The Date of Discovery must be based on the date the Internal Review determines an allegation is indicated (vs. the event being an untoward event or quality of care incident) to ensure reports requiring entry into CHRIS are not flagged as late.

Consistent language distinguishing between an internal review and an investigation is necessary. Therefore, avoid use of the more confusing term “internal investigation.” In the context of this guidance document, it is understood that a situation warranting an investigation is one conducted by the provider (i.e., is internal). Similarly, change “substantiated complaints” to “substantiated violations”, so language is consistent.

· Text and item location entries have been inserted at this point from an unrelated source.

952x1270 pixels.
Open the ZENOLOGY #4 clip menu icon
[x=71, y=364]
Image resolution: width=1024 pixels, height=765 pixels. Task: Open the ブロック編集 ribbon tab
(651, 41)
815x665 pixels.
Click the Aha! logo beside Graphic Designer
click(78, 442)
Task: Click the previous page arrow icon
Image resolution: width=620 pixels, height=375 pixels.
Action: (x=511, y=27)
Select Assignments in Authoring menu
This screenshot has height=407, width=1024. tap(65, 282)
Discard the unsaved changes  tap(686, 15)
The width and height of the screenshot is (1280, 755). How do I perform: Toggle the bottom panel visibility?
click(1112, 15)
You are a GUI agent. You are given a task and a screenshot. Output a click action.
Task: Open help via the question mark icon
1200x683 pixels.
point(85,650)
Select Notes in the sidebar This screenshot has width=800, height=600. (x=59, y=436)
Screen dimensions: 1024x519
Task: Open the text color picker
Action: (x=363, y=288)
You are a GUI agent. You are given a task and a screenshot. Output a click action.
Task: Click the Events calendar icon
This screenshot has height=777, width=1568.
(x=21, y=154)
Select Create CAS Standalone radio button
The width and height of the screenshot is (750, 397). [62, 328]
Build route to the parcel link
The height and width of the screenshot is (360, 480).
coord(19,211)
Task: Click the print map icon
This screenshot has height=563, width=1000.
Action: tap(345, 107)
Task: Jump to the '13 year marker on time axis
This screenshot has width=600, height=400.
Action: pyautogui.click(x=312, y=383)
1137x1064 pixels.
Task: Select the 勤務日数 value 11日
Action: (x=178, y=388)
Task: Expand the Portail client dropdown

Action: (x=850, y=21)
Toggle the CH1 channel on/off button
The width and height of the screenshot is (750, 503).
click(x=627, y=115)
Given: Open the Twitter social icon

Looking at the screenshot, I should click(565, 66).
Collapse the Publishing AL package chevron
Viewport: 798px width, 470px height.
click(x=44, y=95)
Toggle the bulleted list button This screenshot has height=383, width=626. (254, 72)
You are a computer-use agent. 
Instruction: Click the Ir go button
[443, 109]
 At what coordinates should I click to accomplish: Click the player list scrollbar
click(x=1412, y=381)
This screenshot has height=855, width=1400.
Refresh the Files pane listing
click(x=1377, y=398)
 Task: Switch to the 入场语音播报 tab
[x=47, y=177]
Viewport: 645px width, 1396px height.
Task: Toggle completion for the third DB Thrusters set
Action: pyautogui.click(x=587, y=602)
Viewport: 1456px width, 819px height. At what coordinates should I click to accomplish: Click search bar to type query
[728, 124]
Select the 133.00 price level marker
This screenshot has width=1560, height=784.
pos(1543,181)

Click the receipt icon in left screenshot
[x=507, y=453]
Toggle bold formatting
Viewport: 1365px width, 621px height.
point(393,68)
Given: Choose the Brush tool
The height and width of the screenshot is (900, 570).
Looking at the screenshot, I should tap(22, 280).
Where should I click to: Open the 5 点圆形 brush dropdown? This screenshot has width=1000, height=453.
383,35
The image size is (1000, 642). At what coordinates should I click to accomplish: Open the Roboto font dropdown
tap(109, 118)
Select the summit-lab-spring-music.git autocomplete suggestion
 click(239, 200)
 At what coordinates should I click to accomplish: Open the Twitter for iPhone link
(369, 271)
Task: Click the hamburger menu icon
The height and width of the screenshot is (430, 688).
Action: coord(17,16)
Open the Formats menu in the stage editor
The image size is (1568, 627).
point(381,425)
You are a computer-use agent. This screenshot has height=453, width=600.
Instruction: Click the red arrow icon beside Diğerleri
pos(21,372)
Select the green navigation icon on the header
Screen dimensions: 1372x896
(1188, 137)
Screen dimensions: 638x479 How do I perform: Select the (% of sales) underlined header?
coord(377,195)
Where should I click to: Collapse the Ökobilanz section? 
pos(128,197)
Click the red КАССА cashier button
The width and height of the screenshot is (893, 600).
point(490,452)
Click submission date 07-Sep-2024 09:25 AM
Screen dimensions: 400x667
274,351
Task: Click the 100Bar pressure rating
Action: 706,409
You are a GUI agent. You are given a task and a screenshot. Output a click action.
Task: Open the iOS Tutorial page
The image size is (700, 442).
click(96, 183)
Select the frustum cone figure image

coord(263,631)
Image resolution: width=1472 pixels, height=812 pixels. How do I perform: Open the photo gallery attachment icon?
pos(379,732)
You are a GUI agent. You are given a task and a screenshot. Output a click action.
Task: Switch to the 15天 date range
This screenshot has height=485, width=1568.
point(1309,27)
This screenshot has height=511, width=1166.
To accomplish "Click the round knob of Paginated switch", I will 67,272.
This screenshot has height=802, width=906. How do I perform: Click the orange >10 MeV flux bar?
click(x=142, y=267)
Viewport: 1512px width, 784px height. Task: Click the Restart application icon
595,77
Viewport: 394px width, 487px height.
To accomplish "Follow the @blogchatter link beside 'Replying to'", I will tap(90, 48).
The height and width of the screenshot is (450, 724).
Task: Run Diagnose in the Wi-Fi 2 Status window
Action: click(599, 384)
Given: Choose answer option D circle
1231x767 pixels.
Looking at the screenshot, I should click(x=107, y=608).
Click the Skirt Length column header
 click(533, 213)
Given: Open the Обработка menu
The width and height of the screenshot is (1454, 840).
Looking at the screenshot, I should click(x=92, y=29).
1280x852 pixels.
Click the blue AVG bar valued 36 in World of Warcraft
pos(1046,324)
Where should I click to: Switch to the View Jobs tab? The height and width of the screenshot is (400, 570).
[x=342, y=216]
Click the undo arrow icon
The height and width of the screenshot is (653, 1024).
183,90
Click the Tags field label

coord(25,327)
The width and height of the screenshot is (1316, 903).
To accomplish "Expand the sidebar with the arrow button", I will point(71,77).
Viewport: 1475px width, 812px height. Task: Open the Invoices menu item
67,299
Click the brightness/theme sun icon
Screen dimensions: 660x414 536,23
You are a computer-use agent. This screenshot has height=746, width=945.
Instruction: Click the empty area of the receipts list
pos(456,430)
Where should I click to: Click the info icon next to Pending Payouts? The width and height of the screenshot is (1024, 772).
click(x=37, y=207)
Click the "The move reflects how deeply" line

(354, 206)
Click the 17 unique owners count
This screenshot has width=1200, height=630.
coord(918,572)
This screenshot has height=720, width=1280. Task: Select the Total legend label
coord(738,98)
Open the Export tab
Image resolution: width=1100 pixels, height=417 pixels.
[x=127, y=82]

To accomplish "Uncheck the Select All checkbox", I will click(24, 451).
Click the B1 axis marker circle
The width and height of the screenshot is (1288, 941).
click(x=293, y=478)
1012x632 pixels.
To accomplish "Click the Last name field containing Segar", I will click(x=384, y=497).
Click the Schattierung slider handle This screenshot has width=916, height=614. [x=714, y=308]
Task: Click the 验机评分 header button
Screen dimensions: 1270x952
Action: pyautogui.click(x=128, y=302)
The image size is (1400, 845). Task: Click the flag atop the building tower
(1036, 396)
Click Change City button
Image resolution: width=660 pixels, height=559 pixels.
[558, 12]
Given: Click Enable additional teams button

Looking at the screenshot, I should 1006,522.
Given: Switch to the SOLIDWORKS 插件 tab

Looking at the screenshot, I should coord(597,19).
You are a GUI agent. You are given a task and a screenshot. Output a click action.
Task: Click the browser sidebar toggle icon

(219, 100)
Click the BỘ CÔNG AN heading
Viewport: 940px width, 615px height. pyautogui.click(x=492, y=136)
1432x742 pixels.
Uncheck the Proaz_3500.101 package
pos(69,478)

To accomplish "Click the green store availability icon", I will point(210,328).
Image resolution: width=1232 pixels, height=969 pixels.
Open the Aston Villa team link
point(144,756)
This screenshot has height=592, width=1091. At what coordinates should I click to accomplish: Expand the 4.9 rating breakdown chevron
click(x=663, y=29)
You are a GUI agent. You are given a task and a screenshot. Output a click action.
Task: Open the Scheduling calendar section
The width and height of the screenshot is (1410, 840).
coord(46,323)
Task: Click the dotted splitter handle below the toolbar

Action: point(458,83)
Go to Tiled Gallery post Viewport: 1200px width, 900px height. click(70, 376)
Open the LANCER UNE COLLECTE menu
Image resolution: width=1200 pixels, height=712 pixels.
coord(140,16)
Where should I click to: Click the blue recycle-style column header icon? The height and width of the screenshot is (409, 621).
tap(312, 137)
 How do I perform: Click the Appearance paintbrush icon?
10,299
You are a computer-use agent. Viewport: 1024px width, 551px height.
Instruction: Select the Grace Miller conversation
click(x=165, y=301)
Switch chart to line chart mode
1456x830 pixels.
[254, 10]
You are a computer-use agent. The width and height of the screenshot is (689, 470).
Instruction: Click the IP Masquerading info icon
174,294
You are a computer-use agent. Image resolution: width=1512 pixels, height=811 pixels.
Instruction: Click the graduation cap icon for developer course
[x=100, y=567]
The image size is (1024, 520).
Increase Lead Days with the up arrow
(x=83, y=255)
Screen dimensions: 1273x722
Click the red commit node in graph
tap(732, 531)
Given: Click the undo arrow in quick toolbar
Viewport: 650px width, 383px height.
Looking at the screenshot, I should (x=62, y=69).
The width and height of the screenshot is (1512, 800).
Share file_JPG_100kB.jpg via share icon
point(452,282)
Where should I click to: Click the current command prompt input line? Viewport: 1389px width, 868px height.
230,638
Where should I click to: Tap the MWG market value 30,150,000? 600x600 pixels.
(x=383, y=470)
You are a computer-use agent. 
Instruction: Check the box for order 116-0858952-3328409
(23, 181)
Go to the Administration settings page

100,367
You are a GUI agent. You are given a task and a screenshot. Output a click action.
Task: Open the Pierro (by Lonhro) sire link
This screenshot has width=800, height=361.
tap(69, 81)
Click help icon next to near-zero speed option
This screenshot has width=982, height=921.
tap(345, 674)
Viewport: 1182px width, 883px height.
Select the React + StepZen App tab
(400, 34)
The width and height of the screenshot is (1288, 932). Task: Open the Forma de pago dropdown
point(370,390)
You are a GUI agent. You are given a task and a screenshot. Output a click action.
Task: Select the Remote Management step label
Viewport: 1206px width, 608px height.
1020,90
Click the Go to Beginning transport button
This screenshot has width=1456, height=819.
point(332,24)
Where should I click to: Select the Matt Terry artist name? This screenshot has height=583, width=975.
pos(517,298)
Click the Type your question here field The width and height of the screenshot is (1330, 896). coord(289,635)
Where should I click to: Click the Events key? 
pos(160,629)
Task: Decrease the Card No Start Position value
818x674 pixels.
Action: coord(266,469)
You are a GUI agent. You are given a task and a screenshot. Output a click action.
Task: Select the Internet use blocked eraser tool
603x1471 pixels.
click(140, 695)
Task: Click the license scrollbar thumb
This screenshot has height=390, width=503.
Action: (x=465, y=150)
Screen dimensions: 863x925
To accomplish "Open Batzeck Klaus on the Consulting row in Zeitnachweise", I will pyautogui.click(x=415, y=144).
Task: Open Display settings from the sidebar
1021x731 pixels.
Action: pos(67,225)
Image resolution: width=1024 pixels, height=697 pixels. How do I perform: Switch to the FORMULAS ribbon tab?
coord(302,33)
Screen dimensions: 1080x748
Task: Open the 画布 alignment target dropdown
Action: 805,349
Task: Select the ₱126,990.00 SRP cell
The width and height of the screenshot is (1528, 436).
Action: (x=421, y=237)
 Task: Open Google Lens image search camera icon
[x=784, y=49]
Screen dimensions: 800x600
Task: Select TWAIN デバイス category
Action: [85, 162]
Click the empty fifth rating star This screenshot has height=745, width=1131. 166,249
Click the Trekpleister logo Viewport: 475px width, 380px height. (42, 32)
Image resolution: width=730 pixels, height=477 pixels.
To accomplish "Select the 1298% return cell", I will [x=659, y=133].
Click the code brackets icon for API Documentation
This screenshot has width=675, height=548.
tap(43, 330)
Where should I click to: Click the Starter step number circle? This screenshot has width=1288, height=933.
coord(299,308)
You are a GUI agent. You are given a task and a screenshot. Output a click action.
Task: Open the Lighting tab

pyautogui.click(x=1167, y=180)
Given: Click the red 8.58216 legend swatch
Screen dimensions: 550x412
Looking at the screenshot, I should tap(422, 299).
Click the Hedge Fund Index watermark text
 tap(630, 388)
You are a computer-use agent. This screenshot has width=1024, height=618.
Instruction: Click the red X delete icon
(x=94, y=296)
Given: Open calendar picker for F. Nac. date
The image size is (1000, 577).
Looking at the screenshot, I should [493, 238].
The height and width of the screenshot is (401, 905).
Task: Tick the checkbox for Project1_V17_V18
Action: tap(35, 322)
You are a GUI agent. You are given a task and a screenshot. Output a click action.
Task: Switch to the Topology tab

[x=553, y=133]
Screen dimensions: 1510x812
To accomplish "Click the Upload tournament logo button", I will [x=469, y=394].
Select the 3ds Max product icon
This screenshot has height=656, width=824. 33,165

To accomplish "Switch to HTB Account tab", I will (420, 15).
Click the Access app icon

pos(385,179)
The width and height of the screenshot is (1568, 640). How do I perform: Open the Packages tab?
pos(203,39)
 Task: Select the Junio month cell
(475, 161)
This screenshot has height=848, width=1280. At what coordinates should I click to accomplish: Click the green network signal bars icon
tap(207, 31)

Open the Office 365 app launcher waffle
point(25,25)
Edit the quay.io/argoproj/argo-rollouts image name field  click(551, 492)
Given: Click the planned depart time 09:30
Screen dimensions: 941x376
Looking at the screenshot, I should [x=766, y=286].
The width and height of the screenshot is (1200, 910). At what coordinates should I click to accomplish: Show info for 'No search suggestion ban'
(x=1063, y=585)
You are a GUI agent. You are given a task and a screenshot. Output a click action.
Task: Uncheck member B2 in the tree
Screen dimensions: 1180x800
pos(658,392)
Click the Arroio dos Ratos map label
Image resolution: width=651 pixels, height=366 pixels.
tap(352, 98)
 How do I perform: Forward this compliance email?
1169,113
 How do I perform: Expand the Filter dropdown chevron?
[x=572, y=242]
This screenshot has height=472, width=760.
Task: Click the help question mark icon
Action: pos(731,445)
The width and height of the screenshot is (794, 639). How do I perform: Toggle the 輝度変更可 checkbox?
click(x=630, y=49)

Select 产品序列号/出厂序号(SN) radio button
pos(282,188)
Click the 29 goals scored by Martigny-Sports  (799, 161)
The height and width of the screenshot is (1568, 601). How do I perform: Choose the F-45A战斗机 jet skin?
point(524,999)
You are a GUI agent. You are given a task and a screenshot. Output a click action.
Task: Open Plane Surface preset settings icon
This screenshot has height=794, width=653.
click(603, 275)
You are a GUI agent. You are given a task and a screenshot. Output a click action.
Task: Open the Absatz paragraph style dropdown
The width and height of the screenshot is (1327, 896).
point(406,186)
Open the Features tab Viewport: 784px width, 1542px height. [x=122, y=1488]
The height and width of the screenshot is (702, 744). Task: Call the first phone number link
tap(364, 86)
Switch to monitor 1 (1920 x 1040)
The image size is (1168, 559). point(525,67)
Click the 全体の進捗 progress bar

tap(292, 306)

It is inappropriate to enter the name of a staff member merely alleged (Accused) to be involved in a situation of this or any type into CHRIS. Doing so potentially skews the focus of an investigation to look only at that named staff member, instead of allowing all data to be gathered before a final determination is made. In addition, this compounds the fears of staff members, many of whom are already concerned about any entry of their name into the CHRIS system, inherently tainting the investigation process and staff member’s ability to trust that the person conducting the investigation is truly impartial.

 

In the section referencing incidents that may be a crime or require reporting to another entity, include:

 

  • other types of examples where other entities would be contacted such as physical assault, exploitation, etc.
  • that this might be a collaborative investigation with other entities, such as police, social services, etc. depending on the type of incident.

 

We are grateful for the efforts to clarify expectations regarding reporting responsibilities and hope additional, similar, data driven guidance regarding medication errors will be forthcoming.